COS 55-2 - Small mammals influence functional diversity in California grassland plant communities

Tuesday, August 8, 2017: 1:50 PM
C125-126, Oregon Convention Center
Loralee Larios, Botany and Plant Sciences, University of California Riverside, Riverside, CA and John L. Maron, Division of Biological Sciences, The University of Montana, Missoula, MT
Background/Question/Methods

Increasingly functional diversity patterns are being used to infer the processes regulating community assembly in plant communities. Much of this research has focused on how these processes change along environmental gradients. Environmental filtering is often postulated to play a predominate role in low resource areas and competition is often thought dominant in high resource areas. This research, however, has overlooked a key assembly process in many communities-the effects of generalist small mammal consumers.
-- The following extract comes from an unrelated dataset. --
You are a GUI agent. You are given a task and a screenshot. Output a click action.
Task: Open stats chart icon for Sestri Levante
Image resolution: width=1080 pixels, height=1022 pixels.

We investigated the effects of herbivorous voles on the trait composition of eight grassland sites located along a resource gradient. We hypothesize that herbivory will interact with plant competition to influence community trait composition. Specifically, we predict that vole foraging may shift specific leaf area (SLA), as it is correlated with higher foliar N and more susceptible to herbivory, and predict these shifts will influence competition in high resources areas. We established 9 m x 9 m paired plots of a small mammal exclosure and a control at each site. Within six subplots per plot we measured species composition and plant functional traits SLA, height and leaf water content. We then calculated estimates of multivariate functional diversity, single trait community weighted means (CWM) and functional diversity

Results/Conclusions

Small mammals shifted different components of functional diversity along the environmental gradient although they did not alter species richness. Multivariate functional diversity decreased as resources increased but more strongly in the absence of small mammals, suggesting that small mammals mediated competitive interactions as resources increased. Plant height increased with increasing resources irrespective of small mammals, but the increase in SLA along the same gradient was dampened by small mammals. Conversely, functional dispersion in height increased with resources but less strongly in the presence of small mammals while small mammals had no affect on the decrease in SLA functional dispersion with increasing resources. These data suggest that small mammals do influence assembly processes along environmental gradients by preferentially foraging on high SLA species in high resource environments and mediating the role that competitive interactions play in structuring communities at high resources.